A similar restlessness was palpable among people who had queued up in front of an outlet at Shibpur’s Mandirtala, near Nabanna. Word had spread that onions would be available only till 10.30am.
Some in the queue complained that the quality was not good, while others said they wouldn’t mind given the price. Most were against the restriction that a person could buy only 500g of onion daily.
Since it is not possible to queue up every day, many are bringing family members so they could together take home the required amount at Rs 59
“We usually turn up in twos so that we can carry at least a kilo, which sees us through the week,” said Siddhartha Roy of Kasba, who was waiting in a queue outside a mobile stall.
This newspaper on Sunday charted the rise in the price of onion from Rs 24 a kilo in December last year to Rs 150 a kilo this December.

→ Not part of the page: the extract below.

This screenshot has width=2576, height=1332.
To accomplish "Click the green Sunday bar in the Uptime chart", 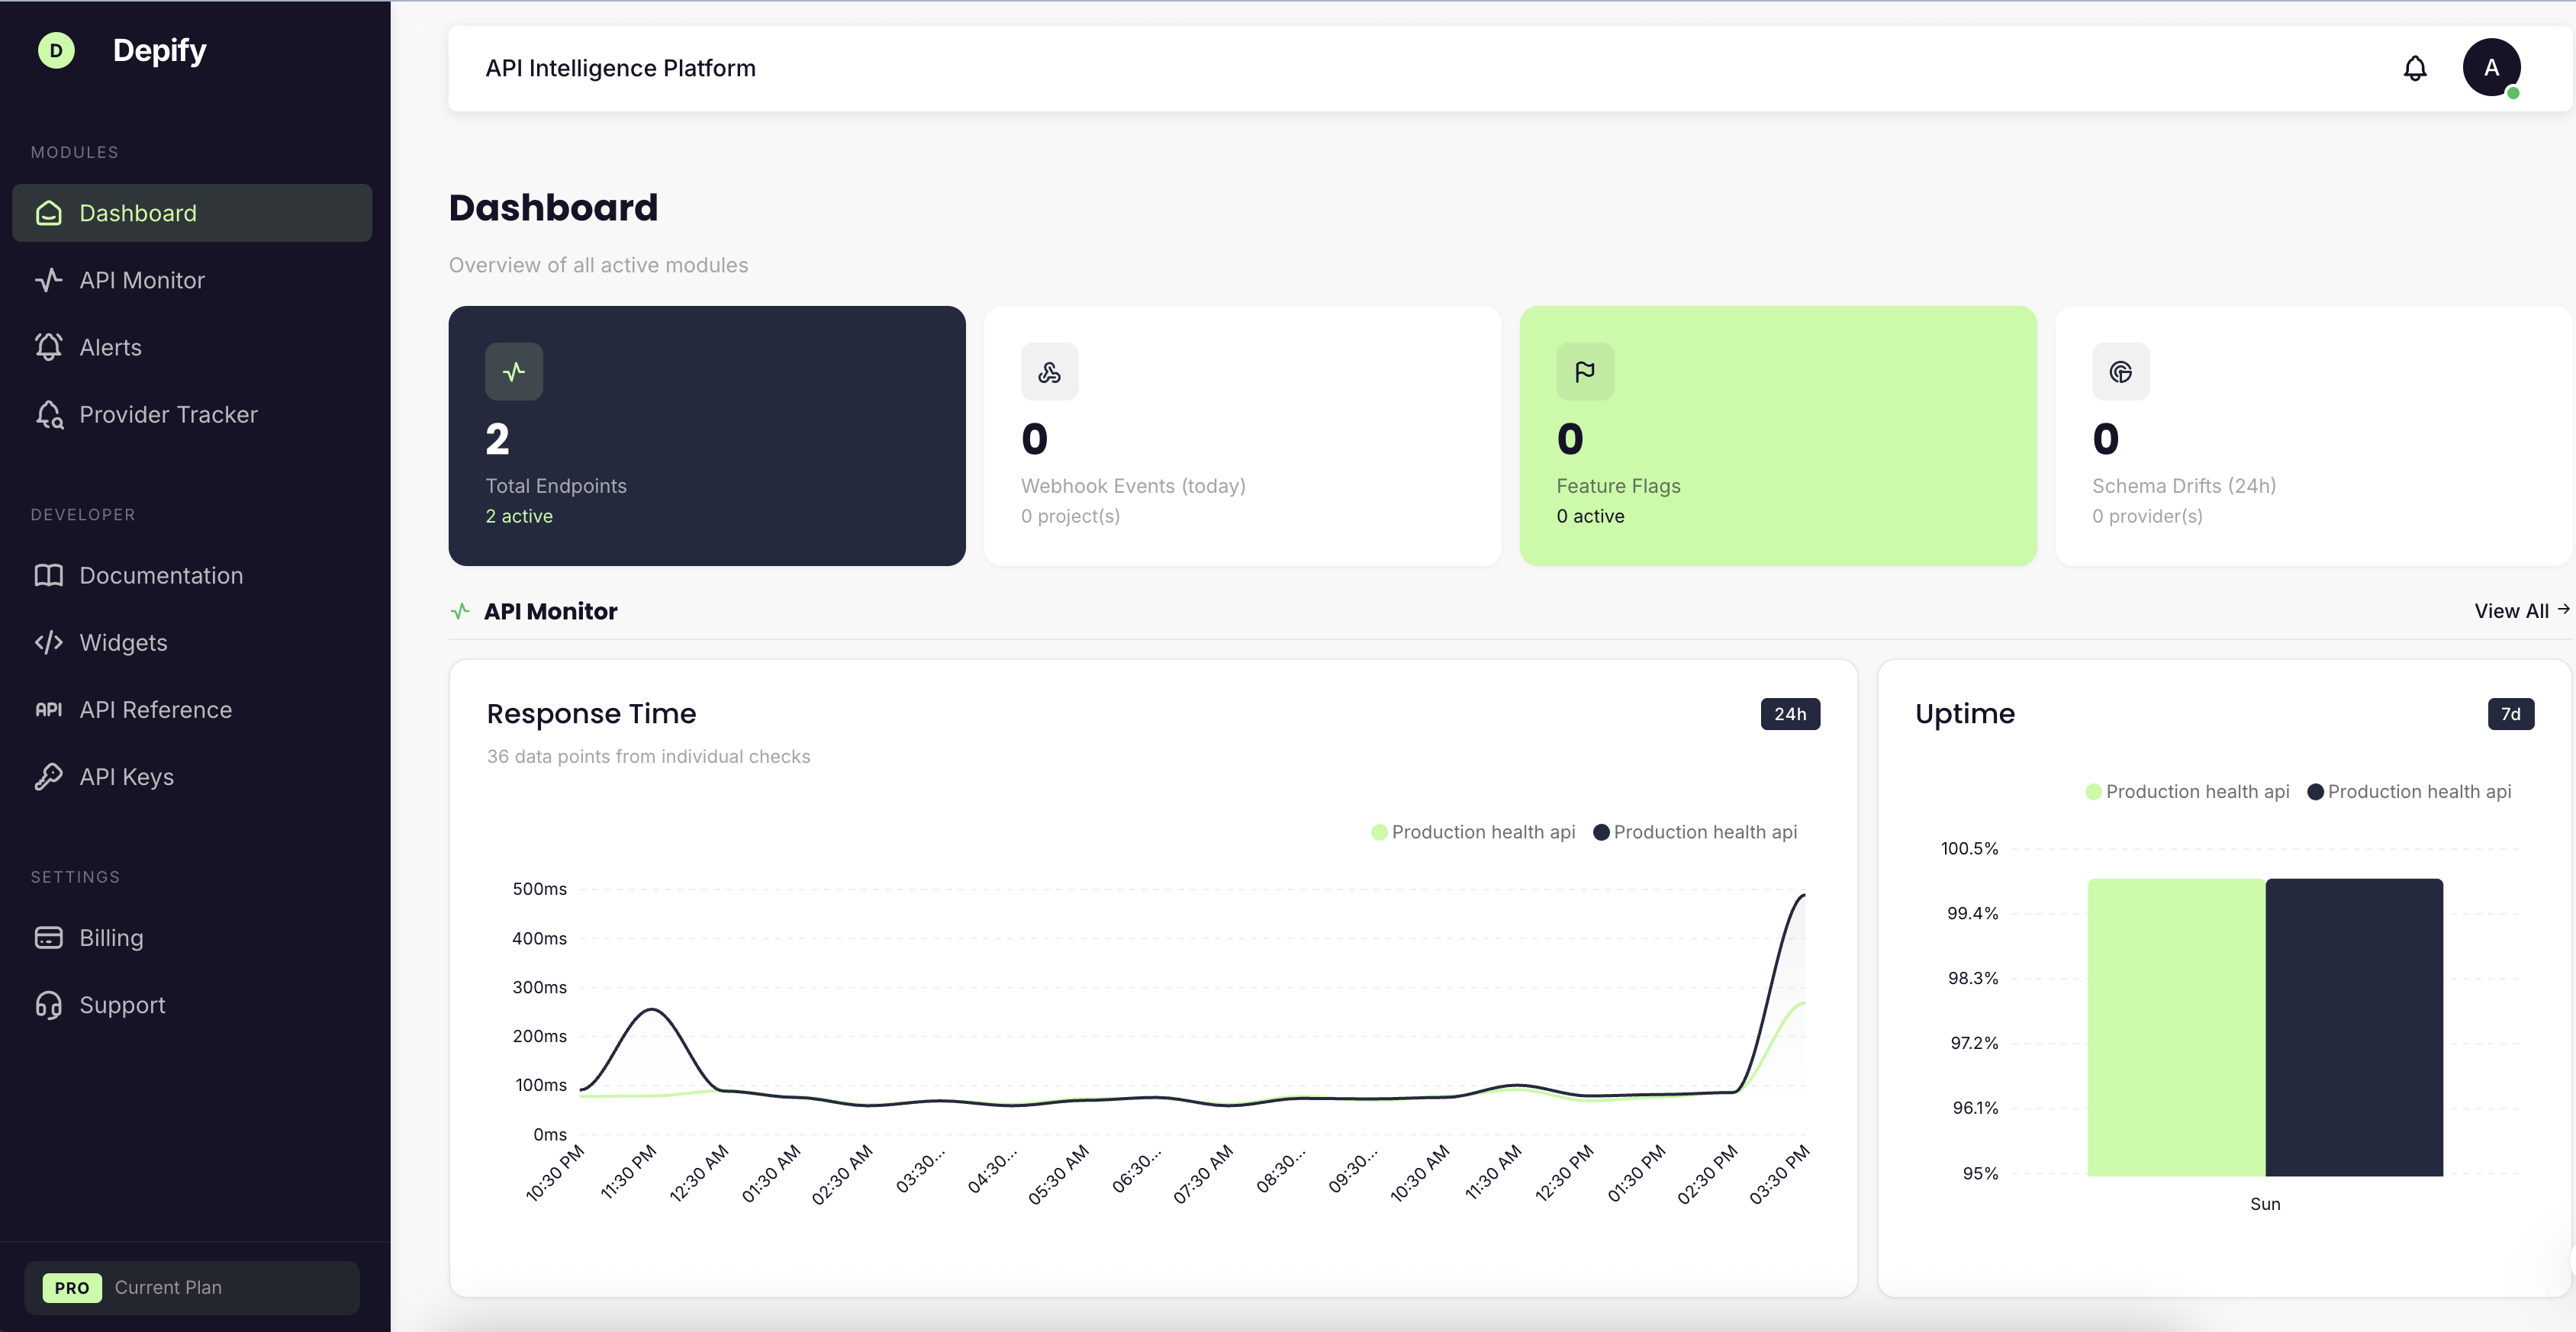I will tap(2177, 1028).
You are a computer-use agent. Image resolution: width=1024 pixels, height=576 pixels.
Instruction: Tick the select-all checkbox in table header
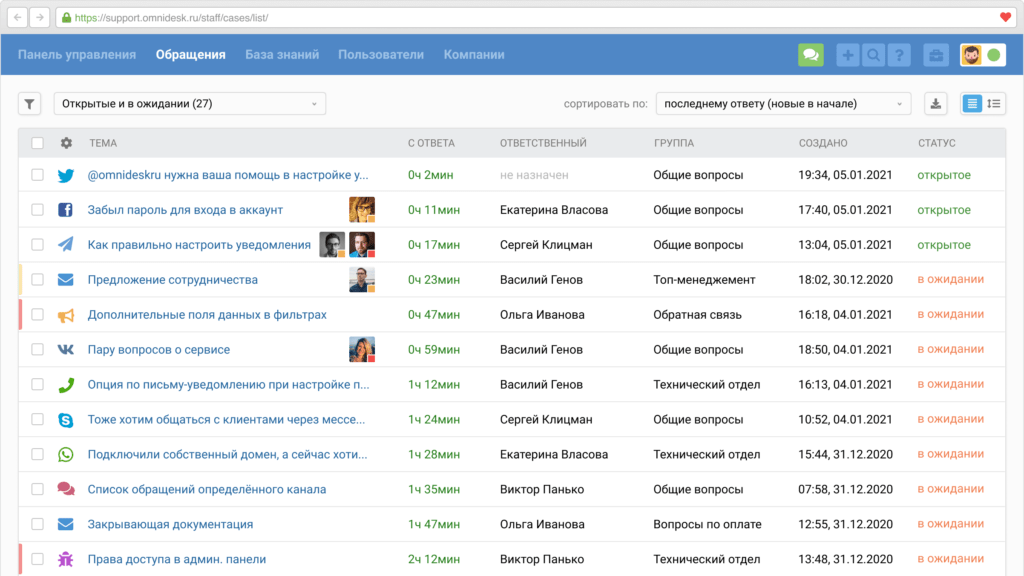pyautogui.click(x=37, y=143)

The sharp rise is because of intense rain in Maharashtra and Karnataka, which brought down drastically the supply of onions to Bengal from there.
Around 50 truckloads of onion would reach Koley Market, a wholesale hub in Sealdah, daily in January this year. The number has come down to three.
The department of agriculture marketing has been operating 74 mobile and 22 fixed stores across Calcutta to supply onion to at least a section of customers at an affordable rate. But with the price spiking in the wholesale and retail markets, the department is having a tough time meeting the ever increasing demand.
Onions sold between Rs 140 and Rs 150 a kilo, depending on the quality, at Lake Market and in Kasba, Gariahat and Maniktala. In some pockets, medium quality onions sold between Rs 120 and Rs 130 a kilo.
“We open the stalls at 7am and the stock typically lasts three hours,” said an official of the department. “We are scaling up our supplies to the areas where the demand is very high, such as New Alipore and Kankurgachi, by several kilos every day. But even that is not enough.”
With the chasm between supply and demand widening by the day, the government has decided to distribute onions through the public distribution system. A meeting at Khadya Bhawan on Sunday decided that a kilo of onion would be sold to each family every week at the rate charged by Sufal Bangla.
“Ration dealers will pick up their stock on Monday morning. So from Tuesday onions will be available from fair price shops,” said public distribution system minister Jyotipriyo Mullick.
Asked when the prices could come down, an official in the agriculture marketing department said: “We may have to wait another two weeks, till new crop arrives.”